The fight against serious crime is all about prevention, breaking through criminal networks and revenue models, punishment and protection. In order to prevent organised crime from undermining our safe society, a national, regional and local approach is needed with municipalities, the police and the Public Prosecution Service, as well as with entrepreneurs and local residents. A great deal of money is therefore being allocated to expanding the approach on all fronts and reducing organised (drug-related) crime. In the coalition agreement, this government will allocate more money each year for this purpose, increasing to a structural 100 million euros from 2025 onwards. This money is in addition to the annual 434 million euros that was structurally released by the previous government on Budget Day 2021.

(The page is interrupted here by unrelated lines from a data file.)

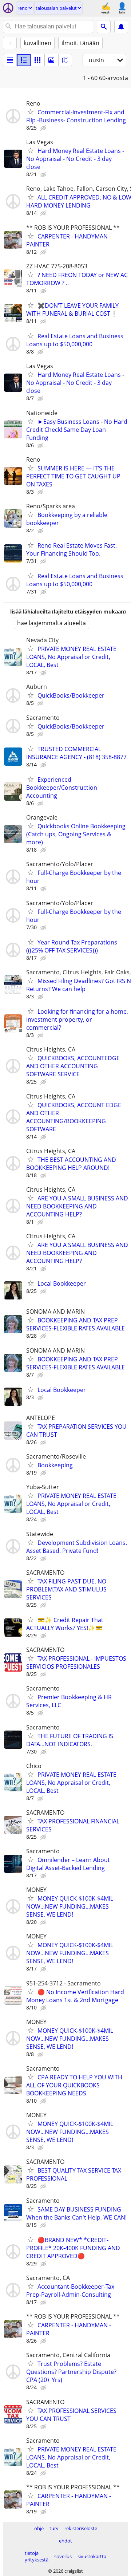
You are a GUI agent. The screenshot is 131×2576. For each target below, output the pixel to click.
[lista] (10, 60)
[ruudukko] (37, 60)
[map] (65, 60)
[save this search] (121, 26)
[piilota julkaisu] (44, 128)
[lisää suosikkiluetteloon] (30, 111)
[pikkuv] (24, 60)
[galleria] (51, 60)
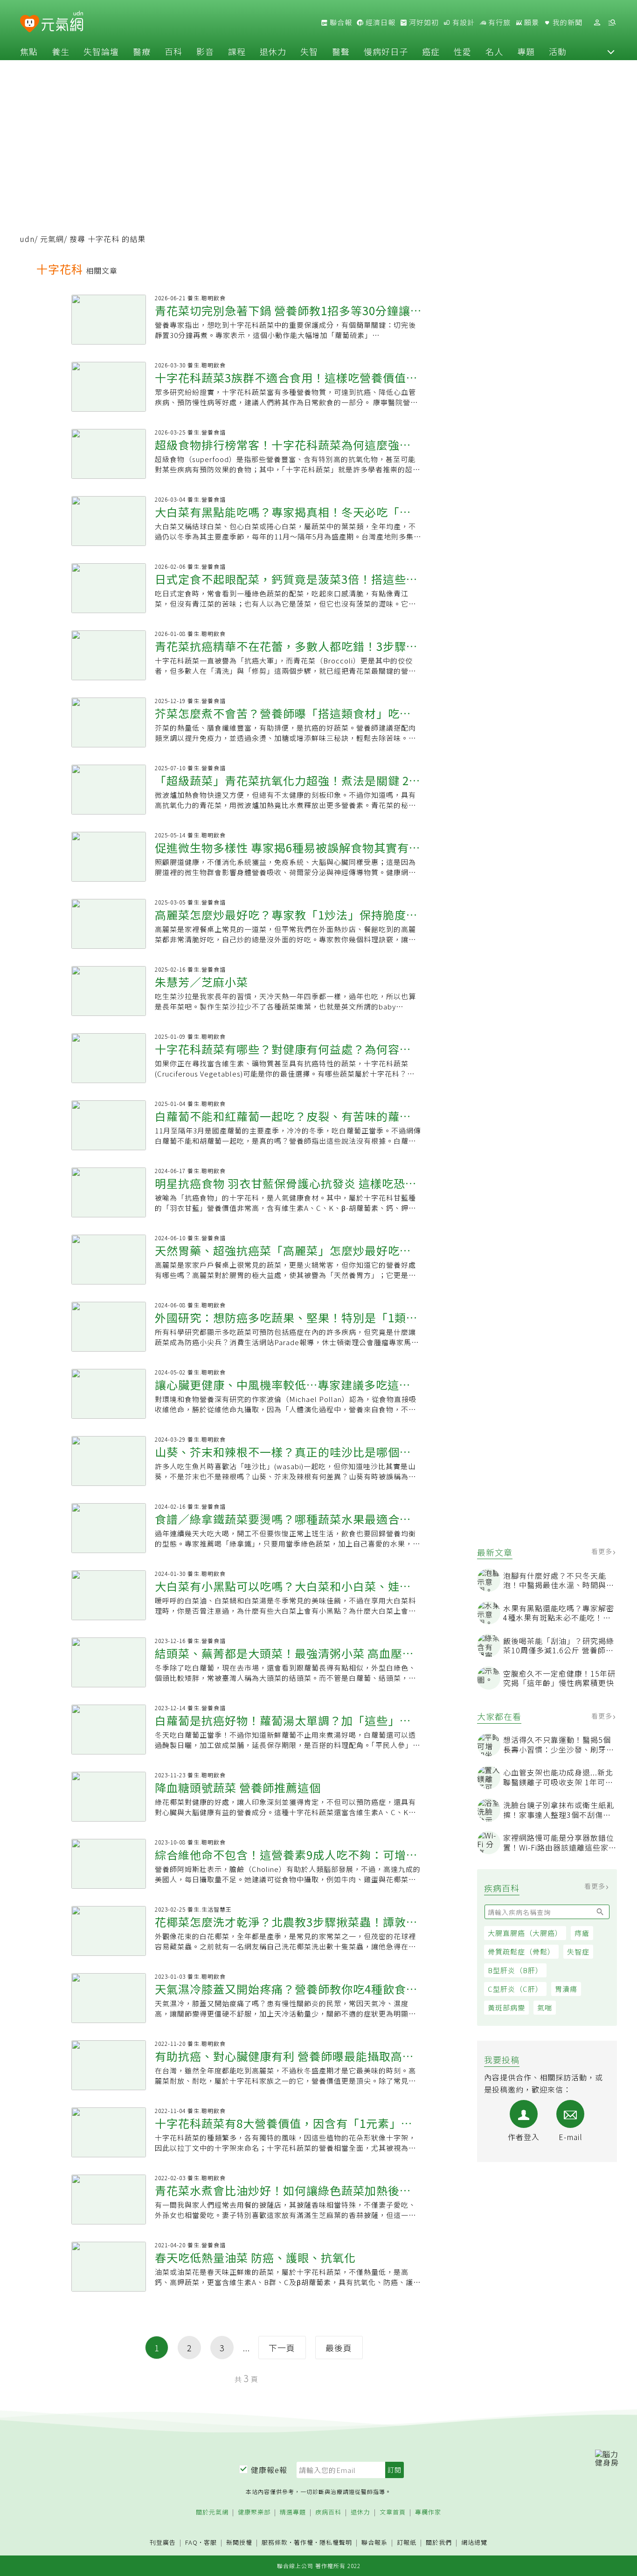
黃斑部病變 (506, 2007)
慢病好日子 (386, 51)
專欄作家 (428, 2512)
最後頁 (338, 2347)
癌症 (431, 51)
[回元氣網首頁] (62, 22)
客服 (210, 2542)
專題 (526, 51)
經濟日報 (379, 22)
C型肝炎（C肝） (515, 1989)
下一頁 (282, 2347)
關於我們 (439, 2542)
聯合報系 (374, 2542)
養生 (60, 51)
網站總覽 (474, 2542)
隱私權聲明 (335, 2542)
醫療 (142, 51)
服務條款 (275, 2542)
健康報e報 (269, 2469)
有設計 (462, 22)
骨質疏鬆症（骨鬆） (521, 1951)
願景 (530, 22)
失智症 (578, 1951)
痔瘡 (582, 1933)
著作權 (303, 2542)
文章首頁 (393, 2512)
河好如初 (423, 22)
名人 (494, 51)
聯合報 (340, 22)
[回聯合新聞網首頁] (29, 24)
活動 (558, 51)
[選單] (611, 23)
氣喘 (544, 2007)
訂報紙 (406, 2542)
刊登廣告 (163, 2542)
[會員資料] (596, 23)
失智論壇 (101, 51)
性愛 (462, 51)
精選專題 (293, 2512)
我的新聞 (566, 22)
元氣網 (52, 238)
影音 (205, 51)
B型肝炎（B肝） (515, 1970)
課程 (237, 51)
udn (27, 238)
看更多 (602, 1551)
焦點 (29, 51)
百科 (173, 51)
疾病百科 (328, 2512)
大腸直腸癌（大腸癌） (525, 1933)
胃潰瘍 (566, 1989)
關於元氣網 (212, 2512)
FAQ (191, 2542)
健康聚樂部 (254, 2512)
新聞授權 (239, 2542)
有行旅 (498, 22)
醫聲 (341, 51)
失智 (309, 51)
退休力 (273, 51)
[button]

Regional Information and Expertise Centres
The 40 million euros for strengthening the regional approach comes from the Budget Day funds. Of this, an extra 10 million euros will be invested in the organisations of the 10 Regional Information and Expertise Centres (RIECs) and the National Information and Expertise Centre (LIEC). In the RIECs, all the partners involved in a region cooperate in the fight against crime. These include municipalities, provinces, the police, the Public Prosecution Service, the Tax and Customs Administration, the FIOD, the Labour Inspectorate and the Royal Netherlands Marechaussee. By collaborating and sharing expertise, these parties are increasingly aware of what is happening at the local and regional level with regard to organised crime and its undermining effects.

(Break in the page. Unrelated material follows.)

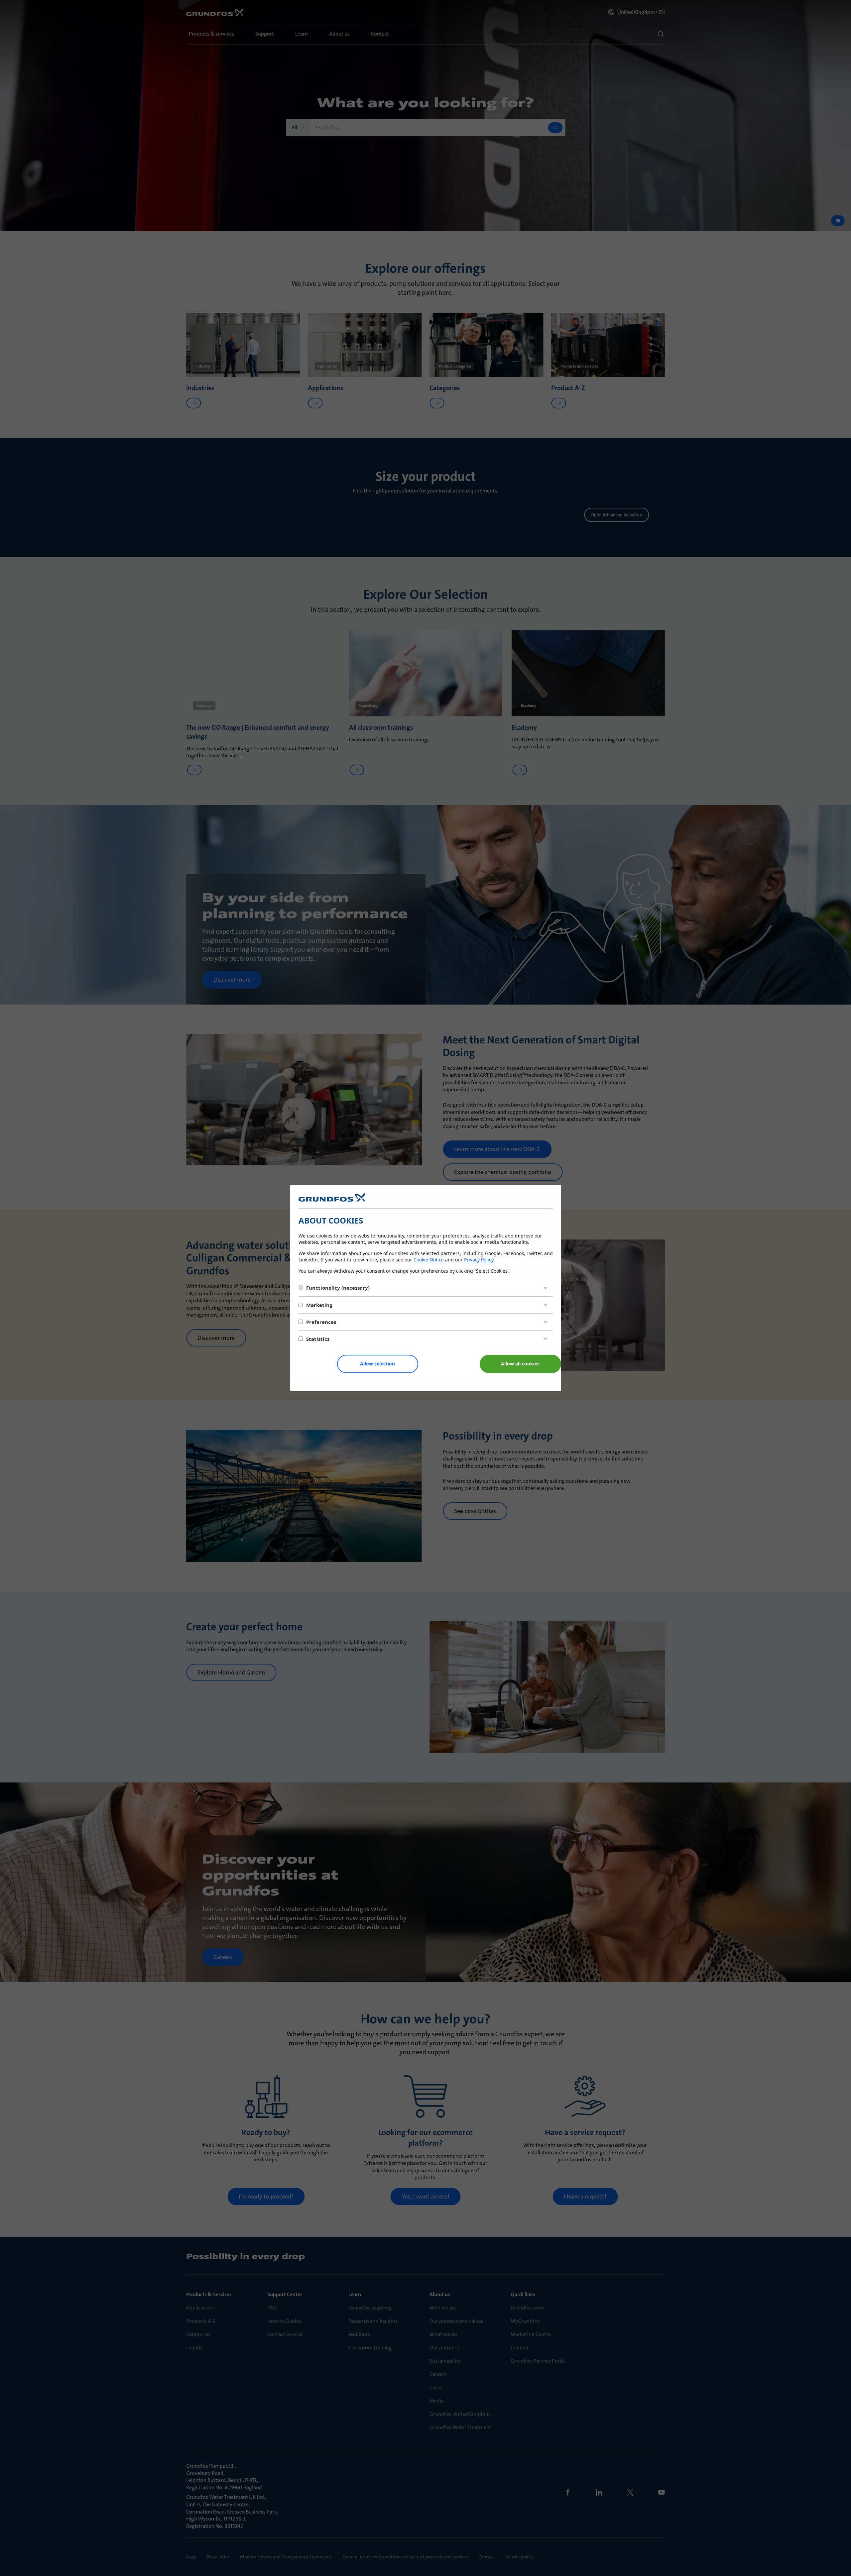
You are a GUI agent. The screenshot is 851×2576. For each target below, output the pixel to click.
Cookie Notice (429, 1259)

In addition, 30 million euros will be invested to strengthen cooperation, knowledge sharing and implementation in the region. Every year, an additional sum of between 2.5 and 3 million euros will be made available for each RIEC to strengthen the approach in their region. Minister Yeşilgöz-Zegerius has asked the RIECs to submit proposals for this. The partners within the RIECs are in the best position to jointly determine what is needed in terms of capacity, the use of new techniques and other instruments in their area. Is there a need for more administrative interventions, efforts by the police and the Public Prosecution Service in the field of criminal law and/or in the fiscal and supervision arena by the Tax and Customs Administration, for example? The RIECs are expected to complete their reinforcement plans by the autumn.